Aus der Werkstatt XII

Vor ein paar Tagen habe ich das lektoratsreife Manuskript von Pandaemonia II an den Verlag geschickt. Im letzten Überarbeitungsdurchgang habe ich das Skript noch einmal um rund 3.000 Wörter gekürzt und am Stil gearbeitet. Da es noch ein bisschen dauert, bis meine Lektorin mit der Redaktion anfängt, gehe ich den Text vielleicht in ein paar Wochen noch einmal durch. Viele Sachen findet man oft erst mit ein bisschen Abstand zur Geschichte, Fehler im Sprachrhythmus zum Beispiel, die man einfach überliest, wenn man gedanklich noch zu nah dran ist.

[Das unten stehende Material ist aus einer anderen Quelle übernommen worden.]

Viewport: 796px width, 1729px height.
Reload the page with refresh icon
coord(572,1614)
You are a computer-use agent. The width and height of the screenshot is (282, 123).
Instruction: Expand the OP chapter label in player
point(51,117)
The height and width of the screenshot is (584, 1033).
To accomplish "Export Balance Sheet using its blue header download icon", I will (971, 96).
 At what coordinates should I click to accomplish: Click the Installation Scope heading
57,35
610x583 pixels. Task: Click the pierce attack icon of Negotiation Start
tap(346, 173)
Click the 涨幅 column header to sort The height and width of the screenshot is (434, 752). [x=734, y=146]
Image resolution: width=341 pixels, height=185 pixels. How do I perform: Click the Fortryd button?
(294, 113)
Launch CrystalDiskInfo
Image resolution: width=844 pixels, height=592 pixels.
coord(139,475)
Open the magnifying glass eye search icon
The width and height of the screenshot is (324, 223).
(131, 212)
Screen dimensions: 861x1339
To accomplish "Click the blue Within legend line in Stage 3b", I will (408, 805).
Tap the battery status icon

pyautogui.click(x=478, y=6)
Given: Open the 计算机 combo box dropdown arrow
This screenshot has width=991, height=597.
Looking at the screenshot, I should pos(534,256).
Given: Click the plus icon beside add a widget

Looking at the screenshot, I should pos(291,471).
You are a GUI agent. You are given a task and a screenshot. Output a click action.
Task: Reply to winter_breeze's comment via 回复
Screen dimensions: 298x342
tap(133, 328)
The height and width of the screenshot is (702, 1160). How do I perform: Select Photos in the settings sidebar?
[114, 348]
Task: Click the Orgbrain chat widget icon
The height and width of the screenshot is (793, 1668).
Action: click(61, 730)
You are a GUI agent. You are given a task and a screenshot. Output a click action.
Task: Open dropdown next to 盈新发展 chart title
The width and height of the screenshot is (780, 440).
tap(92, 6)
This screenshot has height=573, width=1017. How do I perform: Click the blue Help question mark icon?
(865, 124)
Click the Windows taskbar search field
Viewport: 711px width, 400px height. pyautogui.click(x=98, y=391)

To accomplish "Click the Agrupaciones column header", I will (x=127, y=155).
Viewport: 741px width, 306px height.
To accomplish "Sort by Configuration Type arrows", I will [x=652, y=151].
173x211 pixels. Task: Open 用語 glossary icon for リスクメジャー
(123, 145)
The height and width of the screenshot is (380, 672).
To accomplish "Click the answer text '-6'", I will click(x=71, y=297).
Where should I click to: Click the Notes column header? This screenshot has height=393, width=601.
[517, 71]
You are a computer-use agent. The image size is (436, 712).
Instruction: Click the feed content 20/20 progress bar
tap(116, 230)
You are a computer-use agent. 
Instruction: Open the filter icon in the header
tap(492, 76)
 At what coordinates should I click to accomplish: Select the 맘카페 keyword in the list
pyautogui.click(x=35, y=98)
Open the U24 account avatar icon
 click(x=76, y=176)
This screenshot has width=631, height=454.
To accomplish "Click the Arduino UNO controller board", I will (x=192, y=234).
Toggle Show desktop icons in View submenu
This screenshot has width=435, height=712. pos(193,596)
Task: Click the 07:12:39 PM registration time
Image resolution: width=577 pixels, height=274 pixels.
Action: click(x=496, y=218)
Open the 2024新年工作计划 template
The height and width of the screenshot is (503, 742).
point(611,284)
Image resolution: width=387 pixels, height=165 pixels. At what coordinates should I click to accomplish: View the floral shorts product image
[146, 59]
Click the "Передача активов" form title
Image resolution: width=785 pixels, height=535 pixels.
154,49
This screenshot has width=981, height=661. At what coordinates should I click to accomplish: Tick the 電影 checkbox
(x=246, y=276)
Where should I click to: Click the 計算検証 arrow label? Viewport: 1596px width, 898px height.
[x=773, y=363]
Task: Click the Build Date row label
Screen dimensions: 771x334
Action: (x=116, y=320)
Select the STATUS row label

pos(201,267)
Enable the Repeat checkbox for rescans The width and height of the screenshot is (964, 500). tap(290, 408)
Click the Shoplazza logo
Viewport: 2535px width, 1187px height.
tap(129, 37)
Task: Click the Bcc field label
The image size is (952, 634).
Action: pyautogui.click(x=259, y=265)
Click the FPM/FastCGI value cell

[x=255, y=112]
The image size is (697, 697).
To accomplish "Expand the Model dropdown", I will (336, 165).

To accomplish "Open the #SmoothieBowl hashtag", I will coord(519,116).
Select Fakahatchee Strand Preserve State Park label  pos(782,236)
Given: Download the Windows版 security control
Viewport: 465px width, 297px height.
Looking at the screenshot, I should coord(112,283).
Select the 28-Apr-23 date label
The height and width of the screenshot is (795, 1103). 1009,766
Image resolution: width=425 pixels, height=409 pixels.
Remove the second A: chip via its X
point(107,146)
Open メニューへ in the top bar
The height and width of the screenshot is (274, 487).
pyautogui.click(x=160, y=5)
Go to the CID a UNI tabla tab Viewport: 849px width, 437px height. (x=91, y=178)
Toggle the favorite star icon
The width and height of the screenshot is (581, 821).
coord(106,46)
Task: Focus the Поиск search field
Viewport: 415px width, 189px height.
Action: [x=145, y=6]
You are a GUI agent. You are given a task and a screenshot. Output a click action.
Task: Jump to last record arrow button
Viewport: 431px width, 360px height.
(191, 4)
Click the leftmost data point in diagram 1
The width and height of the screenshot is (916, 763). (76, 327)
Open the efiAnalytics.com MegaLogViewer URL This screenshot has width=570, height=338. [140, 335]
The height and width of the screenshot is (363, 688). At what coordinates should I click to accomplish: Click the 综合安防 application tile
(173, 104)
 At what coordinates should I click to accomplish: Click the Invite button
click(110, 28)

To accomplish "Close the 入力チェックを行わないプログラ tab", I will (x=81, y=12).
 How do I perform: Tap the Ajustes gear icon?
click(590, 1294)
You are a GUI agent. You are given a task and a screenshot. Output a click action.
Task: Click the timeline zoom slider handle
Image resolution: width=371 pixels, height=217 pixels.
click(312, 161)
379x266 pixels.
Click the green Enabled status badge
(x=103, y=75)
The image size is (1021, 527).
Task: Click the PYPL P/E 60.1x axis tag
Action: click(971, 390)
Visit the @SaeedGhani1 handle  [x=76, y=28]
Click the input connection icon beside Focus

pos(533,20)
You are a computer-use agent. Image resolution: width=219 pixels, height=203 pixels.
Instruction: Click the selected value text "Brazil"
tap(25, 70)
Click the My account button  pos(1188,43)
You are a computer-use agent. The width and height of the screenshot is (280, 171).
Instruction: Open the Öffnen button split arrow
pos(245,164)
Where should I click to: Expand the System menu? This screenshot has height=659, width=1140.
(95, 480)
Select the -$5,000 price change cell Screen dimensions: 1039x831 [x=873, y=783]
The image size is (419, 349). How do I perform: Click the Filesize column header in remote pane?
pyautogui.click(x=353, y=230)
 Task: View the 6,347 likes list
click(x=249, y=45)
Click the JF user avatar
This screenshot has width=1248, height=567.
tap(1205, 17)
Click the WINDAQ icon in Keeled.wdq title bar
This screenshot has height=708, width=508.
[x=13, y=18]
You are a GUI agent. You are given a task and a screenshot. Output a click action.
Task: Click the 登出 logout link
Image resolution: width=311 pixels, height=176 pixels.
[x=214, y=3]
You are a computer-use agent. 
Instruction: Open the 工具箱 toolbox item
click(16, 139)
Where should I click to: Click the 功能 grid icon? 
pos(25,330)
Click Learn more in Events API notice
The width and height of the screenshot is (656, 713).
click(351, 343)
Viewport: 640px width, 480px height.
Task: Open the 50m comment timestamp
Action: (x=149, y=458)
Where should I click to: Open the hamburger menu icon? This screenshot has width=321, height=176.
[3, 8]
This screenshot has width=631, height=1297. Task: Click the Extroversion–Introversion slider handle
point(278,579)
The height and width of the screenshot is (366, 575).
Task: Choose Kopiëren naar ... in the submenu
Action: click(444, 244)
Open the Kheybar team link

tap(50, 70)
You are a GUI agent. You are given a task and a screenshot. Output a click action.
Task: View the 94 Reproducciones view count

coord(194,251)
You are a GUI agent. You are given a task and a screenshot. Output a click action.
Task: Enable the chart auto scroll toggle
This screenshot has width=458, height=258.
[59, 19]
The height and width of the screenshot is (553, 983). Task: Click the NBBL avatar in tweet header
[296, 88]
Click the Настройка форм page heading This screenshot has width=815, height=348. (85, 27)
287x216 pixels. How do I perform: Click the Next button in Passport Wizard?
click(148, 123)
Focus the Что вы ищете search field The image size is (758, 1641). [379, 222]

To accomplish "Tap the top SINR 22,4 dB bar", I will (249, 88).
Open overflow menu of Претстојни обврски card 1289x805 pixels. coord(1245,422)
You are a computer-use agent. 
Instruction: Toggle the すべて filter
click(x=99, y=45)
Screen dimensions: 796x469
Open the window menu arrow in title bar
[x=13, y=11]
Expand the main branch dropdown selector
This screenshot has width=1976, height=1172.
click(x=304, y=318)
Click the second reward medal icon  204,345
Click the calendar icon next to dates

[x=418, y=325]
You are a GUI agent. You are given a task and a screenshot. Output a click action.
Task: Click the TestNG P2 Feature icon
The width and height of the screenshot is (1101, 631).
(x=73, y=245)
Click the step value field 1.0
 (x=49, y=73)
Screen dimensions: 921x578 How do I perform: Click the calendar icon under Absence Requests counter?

Seit Anfang der Woche arbeite ich an Band III der Reihe. Zuerst musste ich meine über drei Notizbücher verteilten Notizen ordnen und abtippen. Jetzt bringe ich das alles in eine sinnvolle Ordnung und versuche, aus ungefähr 15.000 Wörtern Textfetzen und losen Ideen eine funktionierende Handlung zu basteln. Den ganz groben Plot habe ich zwar schon vor langer Zeit festgelegt, aber der Teufel steckt bekanntlich im Detail. Logik (Was geht?) und Dramaturgie (Was ist spannend?) behindern sich leider manchmal gegenseitig, d.h. ich muss zuerst klären, welche Figur welche Informationen hat, wer als nächstes was tut usw., bevor ich planen kann, wie das Ganze auf möglichst interessante Weise abläuft.

Nur eins weiß ich schon jetzt: Dieses Buch wird dick.